At one time, “cancel” was something that happened to a check, a flight, or a TV show. These days, it seems, it describes a whole way of life.

In just the past few months, the term “cancel culture” has been applied to issues as diverse as Dr. Seuss Enterprises ending some titles over insensitive imagery, calls for New York Gov. Andrew Cuomo to resign over sexual assault allegations, and even Hasbro’s rebranding of Mr. Potato Head.

Some things deserve to be canceled: racism, sexism, violence, and other forms of oppression, for example. Boycotts and protests are tools that have been used by marginalized and voiceless groups for many years. Often what is deemed “cancel culture” now, however, is merely cover for anger and righteous indignation over changes we don’t like—things that bump against deeply held beliefs and assumptions. We become “the self-appointed guardians of political purity,” as professor Loretta Ross wrote in The New York Times last year. And let’s be clear, it can happen on both ends of the political and theological spectrum.

We constantly need to ask ourselves: Is what’s happening actually injustice, or is it just inconvenient to my worldview? We can debate how much change should occur, or how fast, if at all, but simply slapping a “cancel” label on something (or someone) is a convenient way to avoid the challenging conversations that come with engaging different perspectives or problematic issues.

When Jesus turns over the tables of the temple-yard moneychangers, did that constitute cancel culture?
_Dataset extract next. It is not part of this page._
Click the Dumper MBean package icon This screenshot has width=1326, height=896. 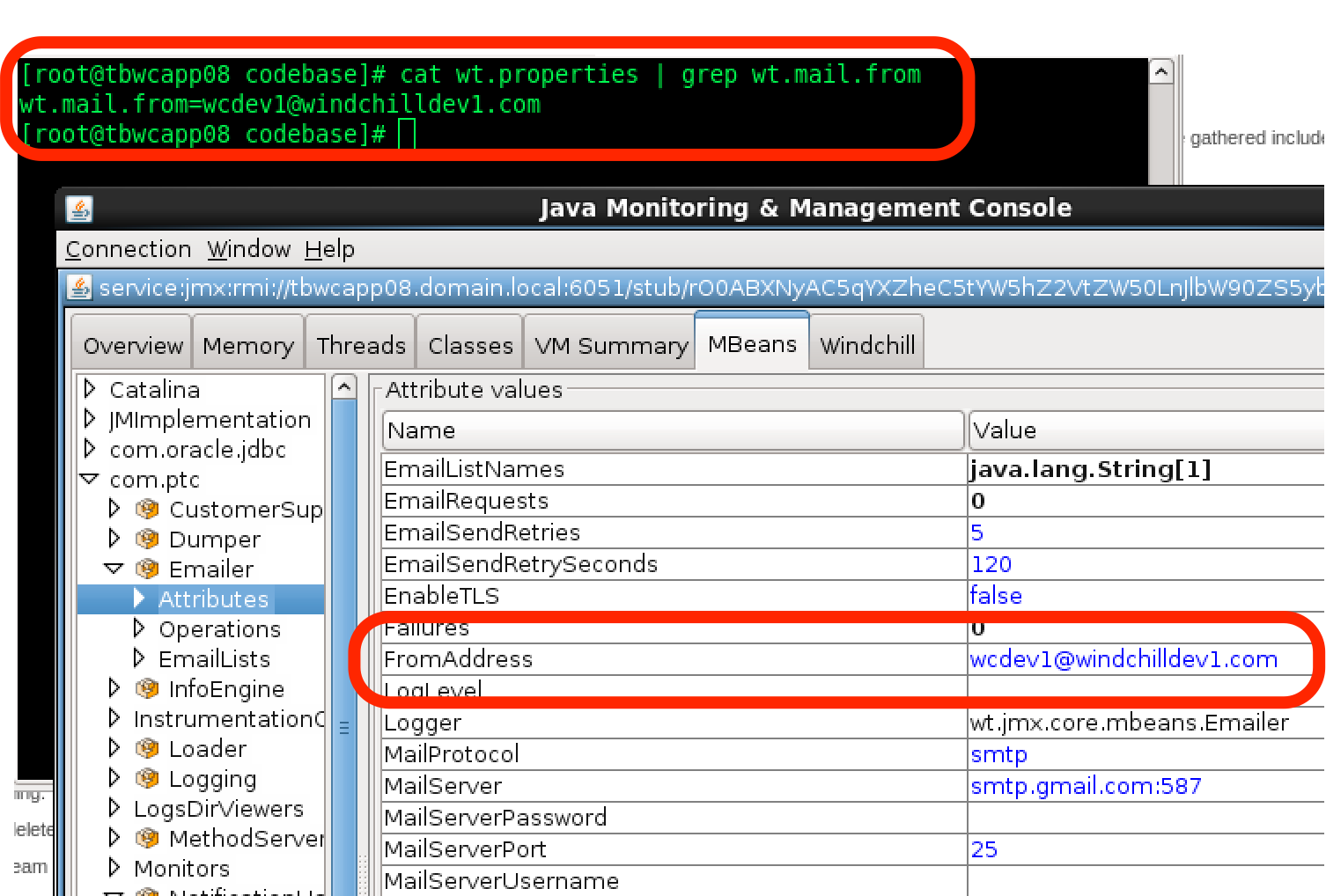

Or when he challenged the Pharisees over hypocritical behavior, or when he pushed long-time boundaries to show the absurdities of narrow legalism?

Were the first Brethren guilty of this when they left a state church in Europe they felt had lost its New Testament roots? Or when they took an early stand against the practice of slavery in this country, or in practicing conscientious objection?

Were Rosa Parks and Martin Luther King Jr. and Susan B. Anthony and Desmond Tutu and Dietrich Bonhoeffer and countless others proponents of this practice long before the term was coined?

History’s reformers are often today’s feather-rufflers.

As CNN writer A.J. Willingham observed in a recent analysis piece, much of what is labeled “cancel culture” is just the free market and public opinion at work as society and understandings change, and quite often it’s holding people accountable for things that are illegal, immoral, or unjust.

As followers of Christ, we always extend grace, but we also require accountability. The 2008 Annual Conference Ethics in Ministry Relations paper, for instance, says those called to ministerial leadership are “to be accountable to one another in the body of Christ,” citing Colossians 3:12-13 and 1 Peter 5:2-4. It later continues: “Through any proceedings designed to deal with unethical behavior, we must exercise compassion as well as judgment,” before adding, “Ethical misconduct requires serious response.”

On the one hand, we are called to resist jumping to conclusions and automatically questioning the motivations of others without evidence. In an email interview with Vox last year, corporate diversity and inclusion consultant Aaron Rose told reporter Aja Romano that instead of simply “blaming and shaming” on social media or elsewhere the goal should be “to create more stories of transformation rather than stories of punishment and excommunication.” We call out bad behavior, but we don’t let rage define us.

On the other hand, we are also called to act when it is clear or likely that a wrong is occurring. Preserving the status quo merely to make life more comfortable or to maintain a façade of stability is never acceptable. When engagement doesn’t bring transformation, as Jesus famously outlines in Matthew 18, then we treat those with whom we disagree as we would “a Gentile and a tax collector.”

Is that “canceling”? Perhaps. But then we remember, too, how Jesus treated Gentiles and tax collectors and various others—always holding the door open for change.

Walt Wiltschek is pastor of the Easton Church of the Brethren and at-large editor for Messenger.